The consequences of excessive cognitive demand are both psychological and physiological. Academic research into immersive technologies highlights that when neurodivergent individuals encounter unpredictable navigational challenges, there is a measurable increase in heart rate and stress-related cortisol levels. This physiological response can transition a learner from a state of engagement into a state of "sensory or cognitive saturation," leading to distress or total withdrawal from the experience. Effective inclusive design must therefore replace a uniform design philosophy with one that prioritises simplified information architecture, predictable feedback loops, and the ability to break down complex goals into discrete, repeatable steps (Mott et al., 2020).


Cognitive Load

"The paralysis that can occur when a user faces multiple simultaneous objectives - is a primary driver of task abandonment. Miller's Law suggests that working memory typically holds approximately seven discrete items, though this capacity diminishes significantly under sensory stress or for individuals with specific learning profiles."

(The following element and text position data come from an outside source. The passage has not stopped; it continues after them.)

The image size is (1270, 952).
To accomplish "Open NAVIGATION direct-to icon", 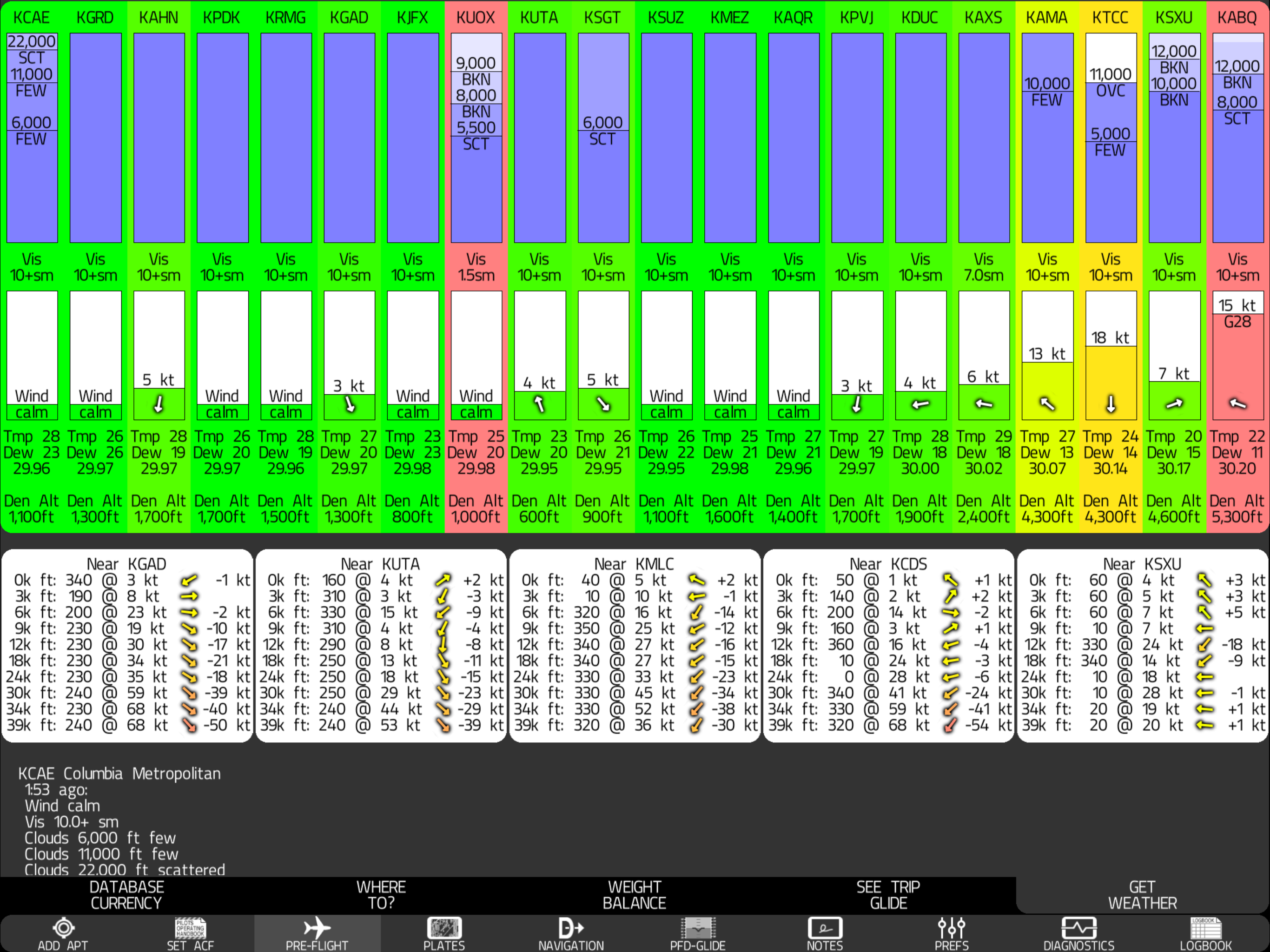I will [x=571, y=928].
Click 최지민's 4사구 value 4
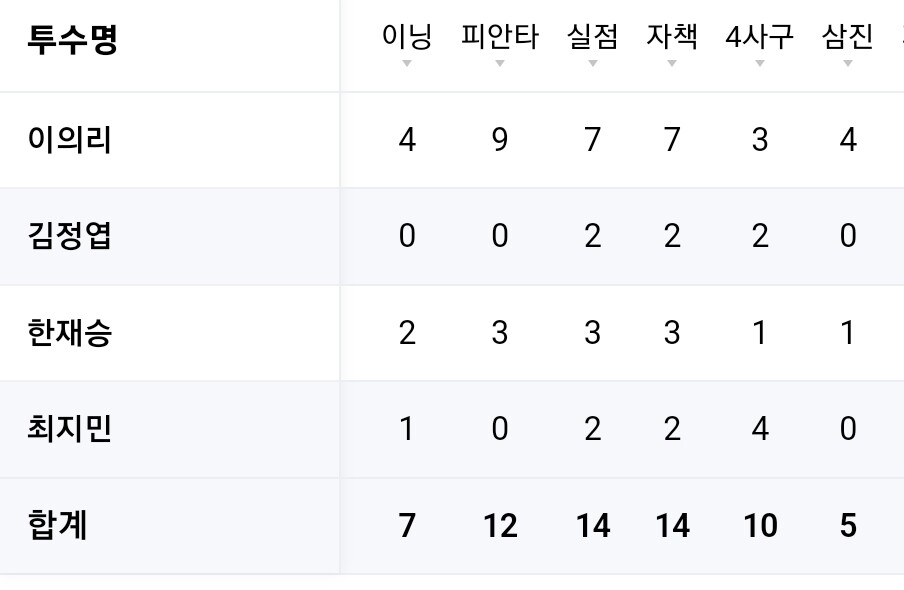This screenshot has width=904, height=590. coord(760,429)
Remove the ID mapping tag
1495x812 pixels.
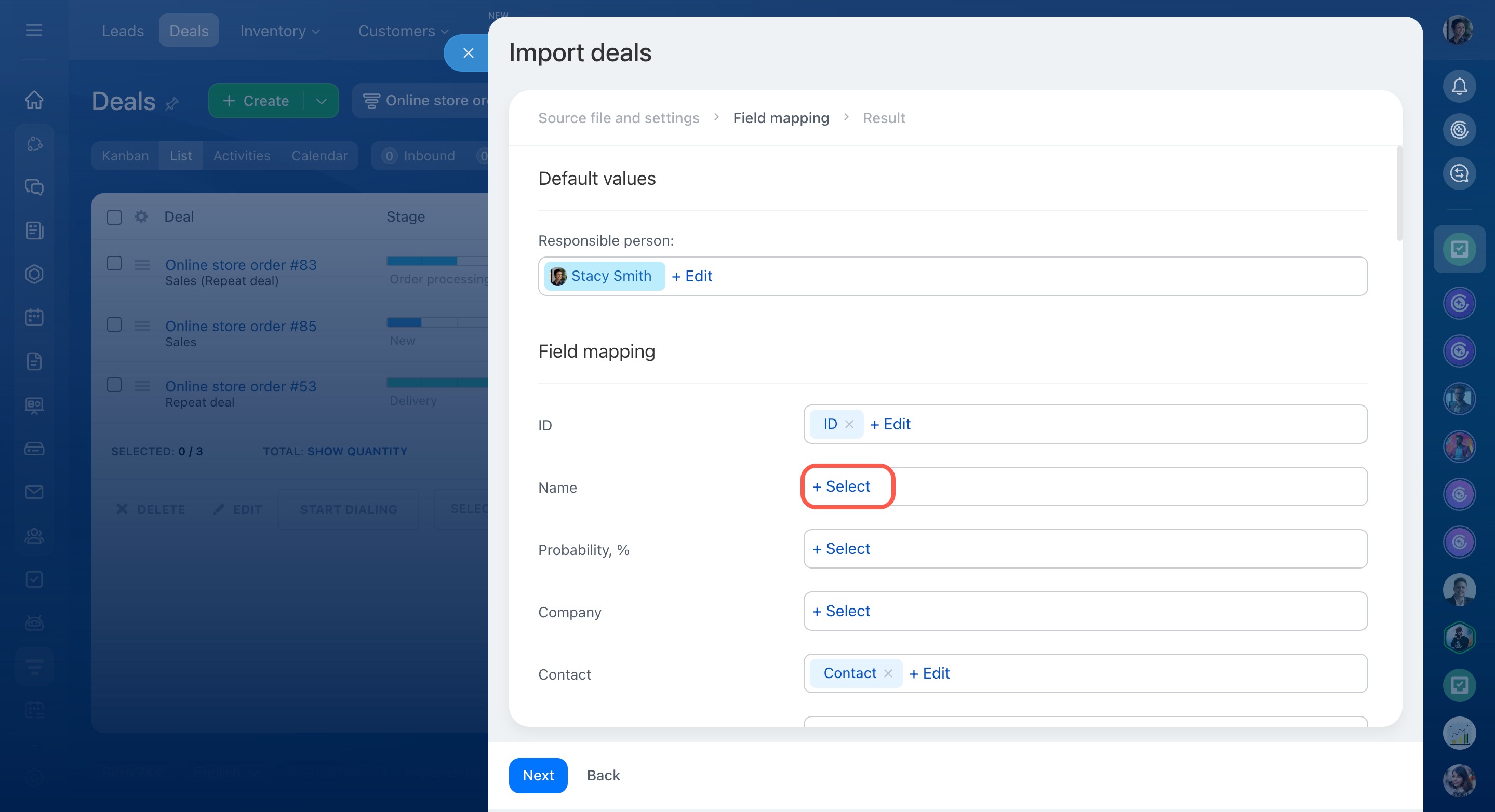point(849,425)
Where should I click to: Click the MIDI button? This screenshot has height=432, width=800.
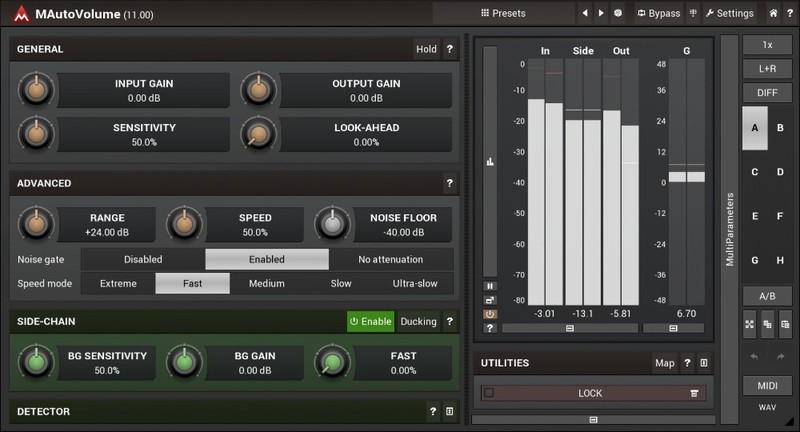pos(767,387)
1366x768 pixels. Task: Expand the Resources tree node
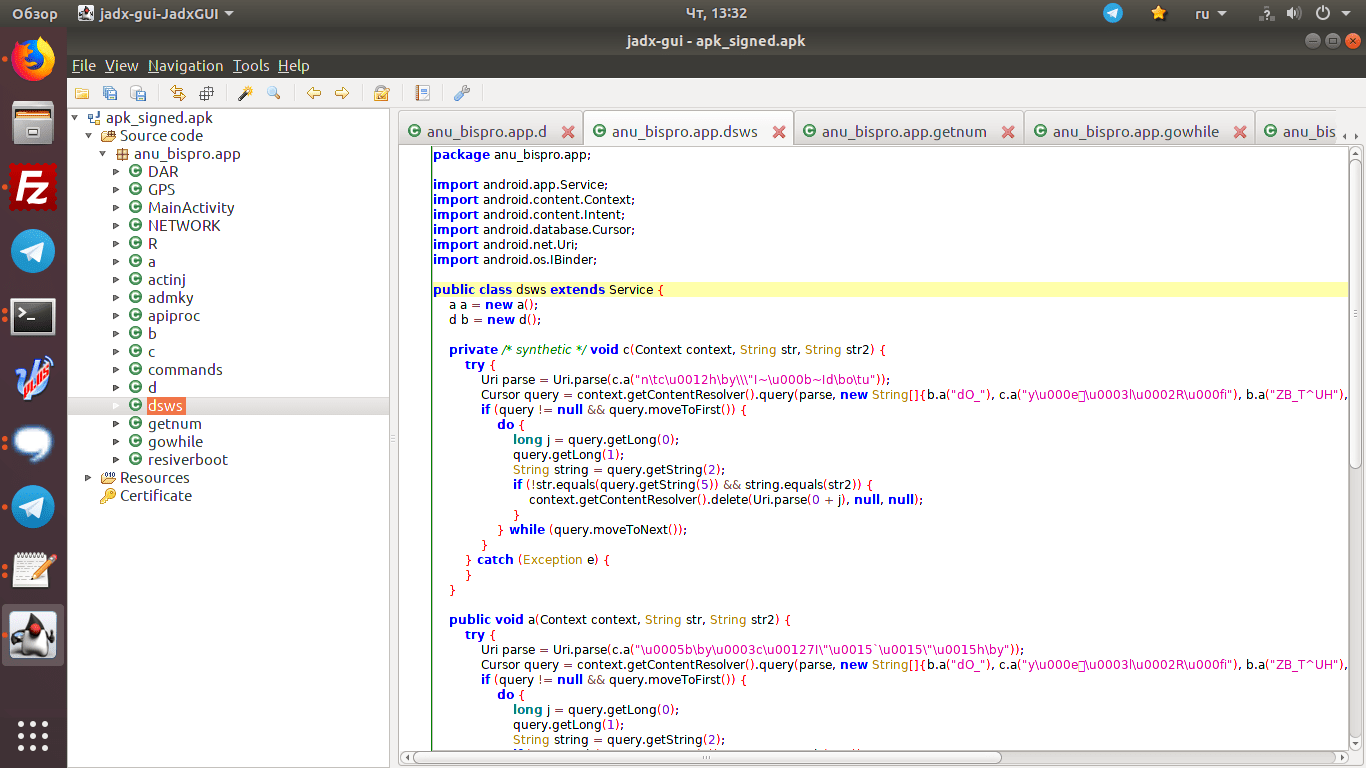point(89,478)

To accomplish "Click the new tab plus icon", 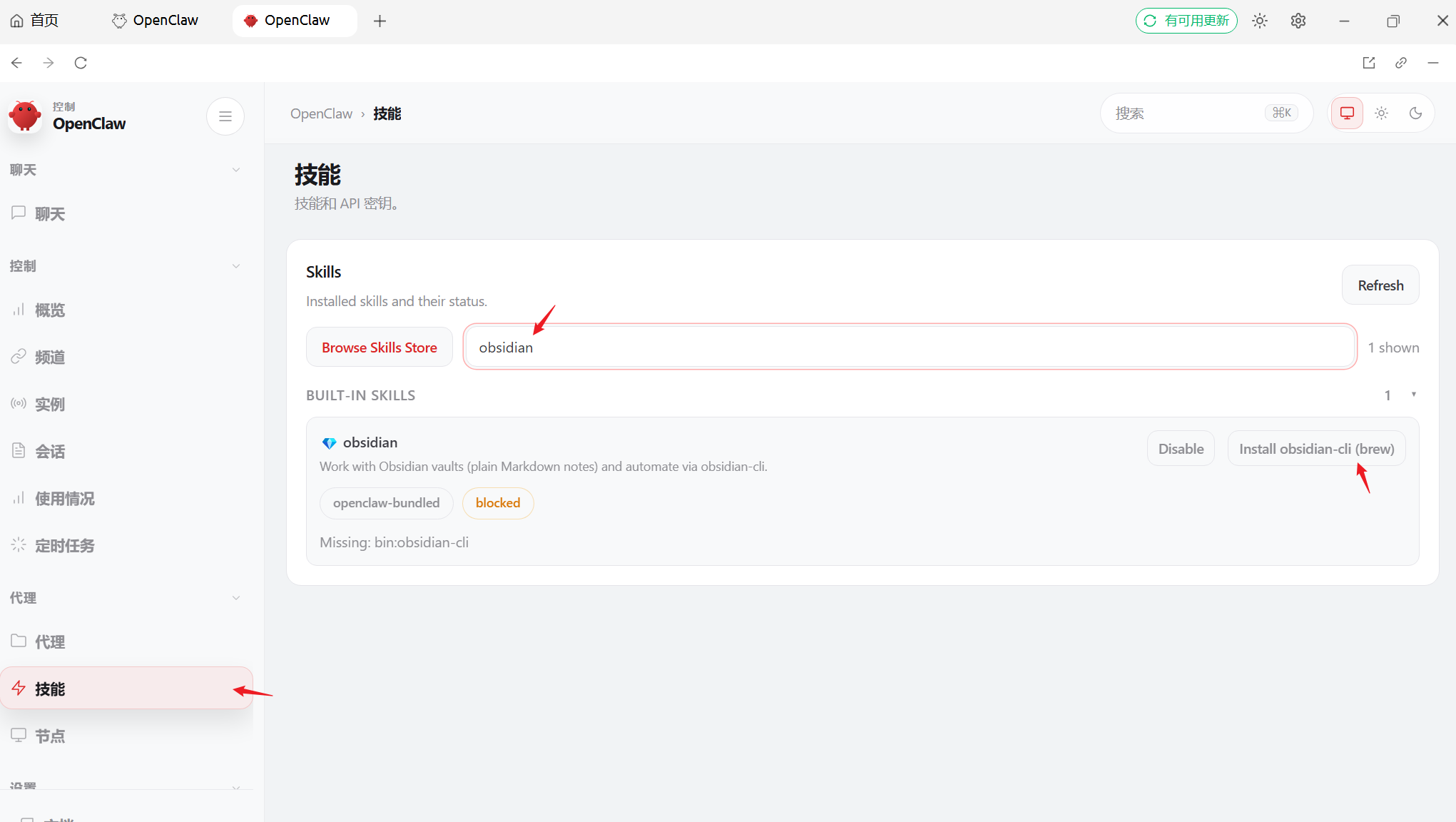I will pyautogui.click(x=380, y=21).
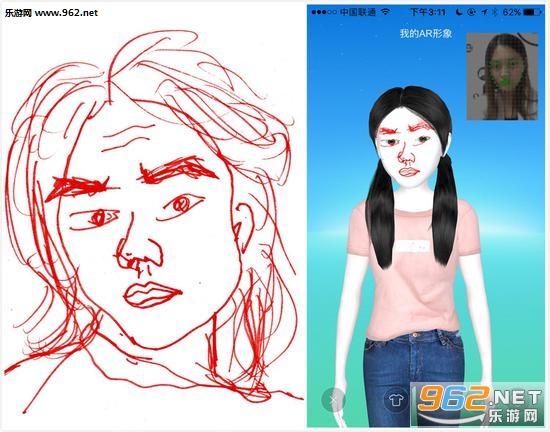Tap the location arrow status icon
550x432 pixels.
(x=485, y=12)
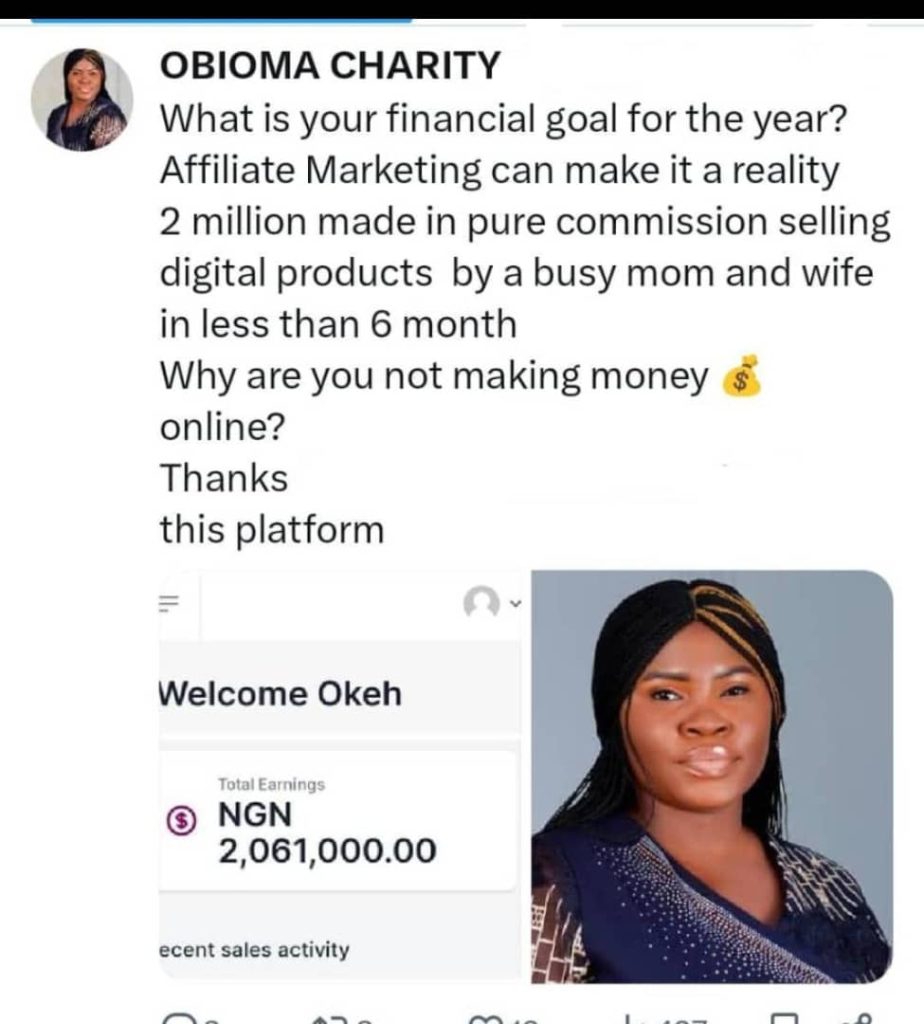Open the Total Earnings card
This screenshot has width=924, height=1024.
(338, 820)
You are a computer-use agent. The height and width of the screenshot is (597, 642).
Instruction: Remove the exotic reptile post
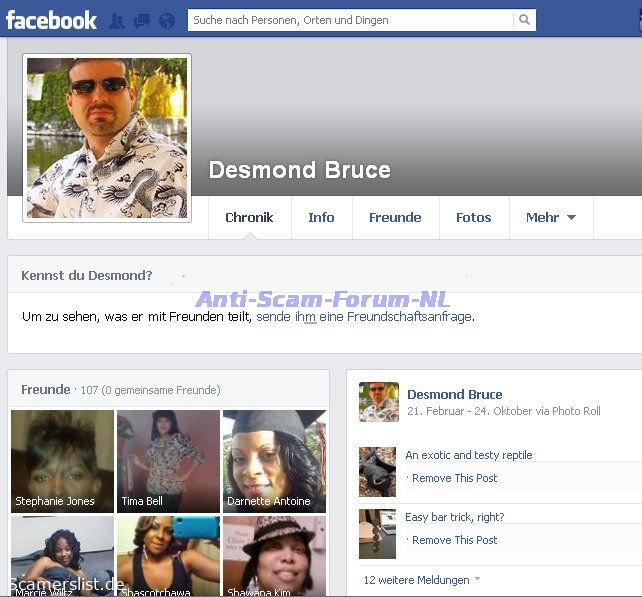[x=454, y=478]
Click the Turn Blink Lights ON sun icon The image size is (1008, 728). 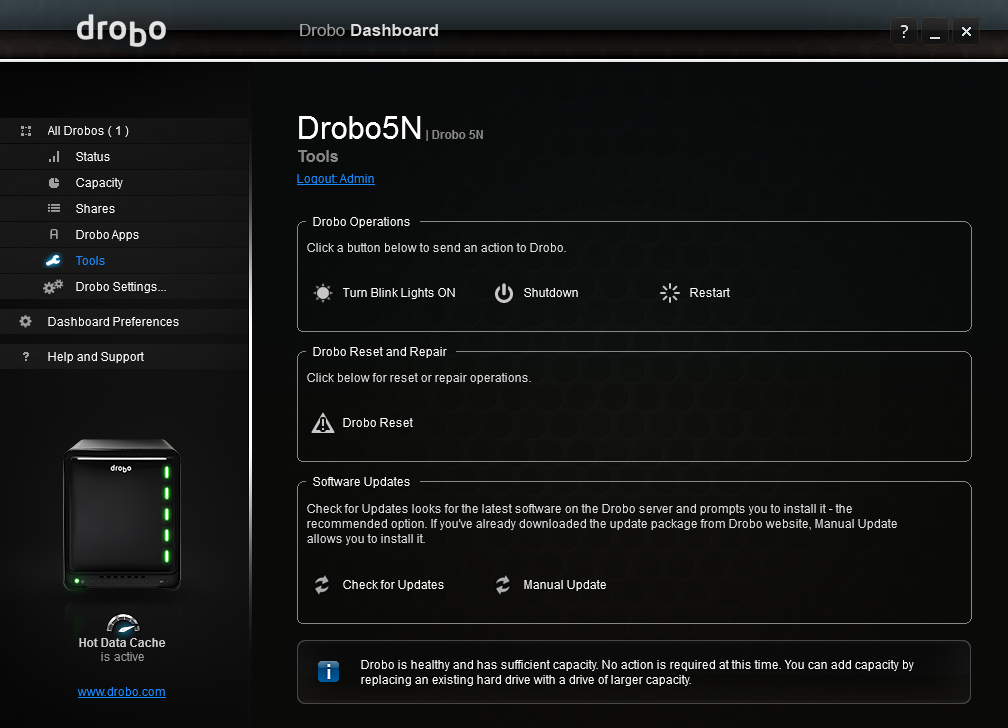click(322, 293)
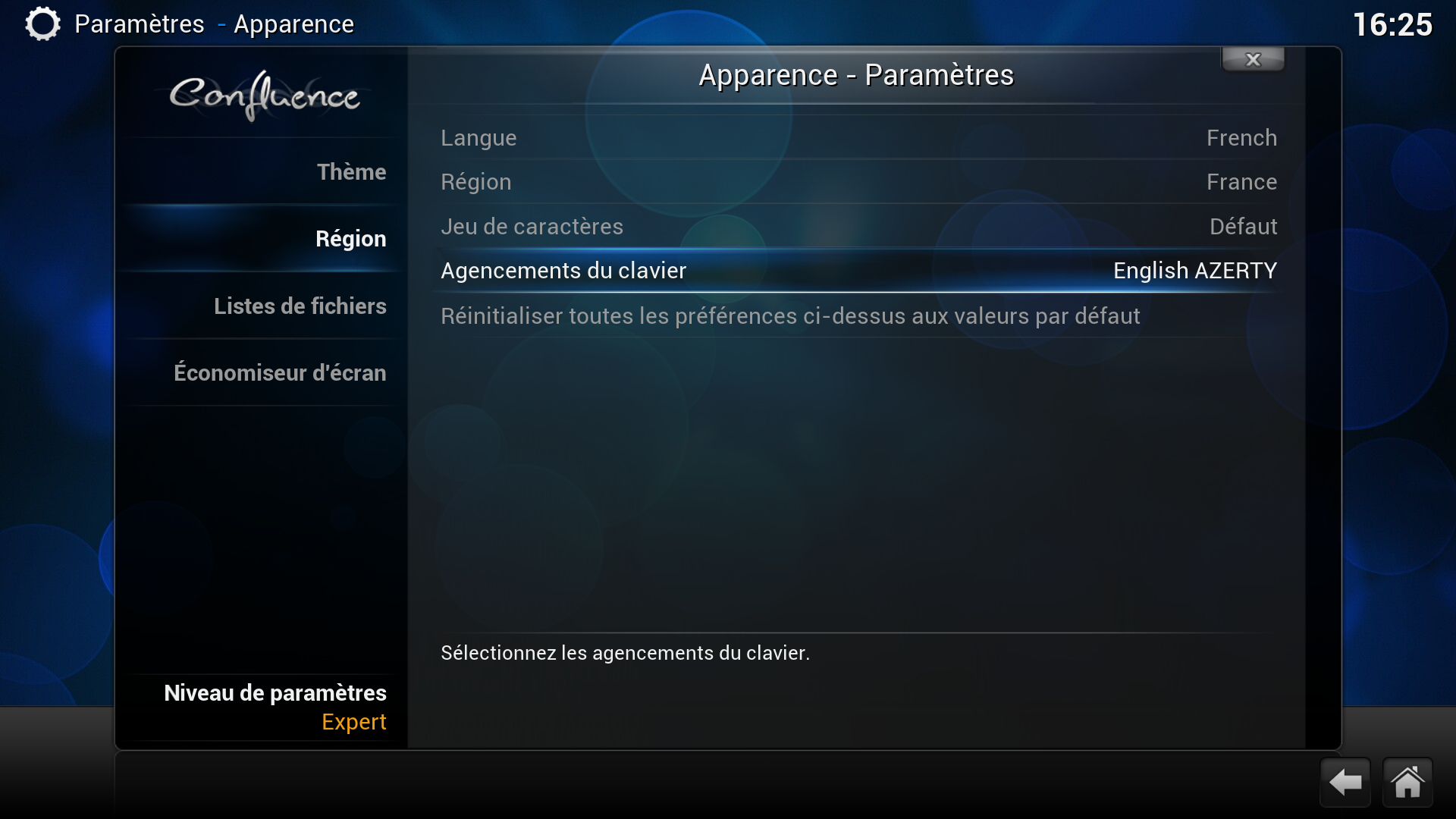Reset all preferences to default values
This screenshot has width=1456, height=819.
click(858, 315)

  • Crompton, C. J., Sharp, M., Axbey, H., Fletcher-Watson, S., Flynn, A. and Devenney, L. (2020). ‘Neurodevelopmental diversity in the workplace’. The Lancet Psychiatry, 7(9).
  • Mott, M., Tang, J., Kane, S., Cutrell, E. and Ringel Morris, M. (2020). ‘Accessible VRChat: Barriers and Opportunities for People with Disabilities in Social Virtual Reality’. Proceedings of the 2020 CHI Conference on Human Factors in Computing Systems.
  • Newbutt, N., Sung, C., Kuo, H. J. and Leahy, M. J. (2016). ‘The potential of virtual reality technology in supporting people with autism’. Journal of Intellectual Disability Research.
  • Sweller, J. (1988). ‘Cognitive Load During Problem Solving: Effects on Learning’. Cognitive Science, 12(2).

Cognitive Load Theory

  • Orru, G. and Longo, L., 2018, September. The evolution of cognitive load theory and the measurement of its intrinsic, extraneous and germane loads: a review. In International symposium on human mental workload: Models and applications (pp. 23-48). Cham: Springer International Publishing.
  • Klepsch, M. and Seufert, T., 2020. Understanding instructional design effects by differentiated measurement of intrinsic, extraneous, and germane cognitive load. Instructional Science, 48(1), pp.45-77.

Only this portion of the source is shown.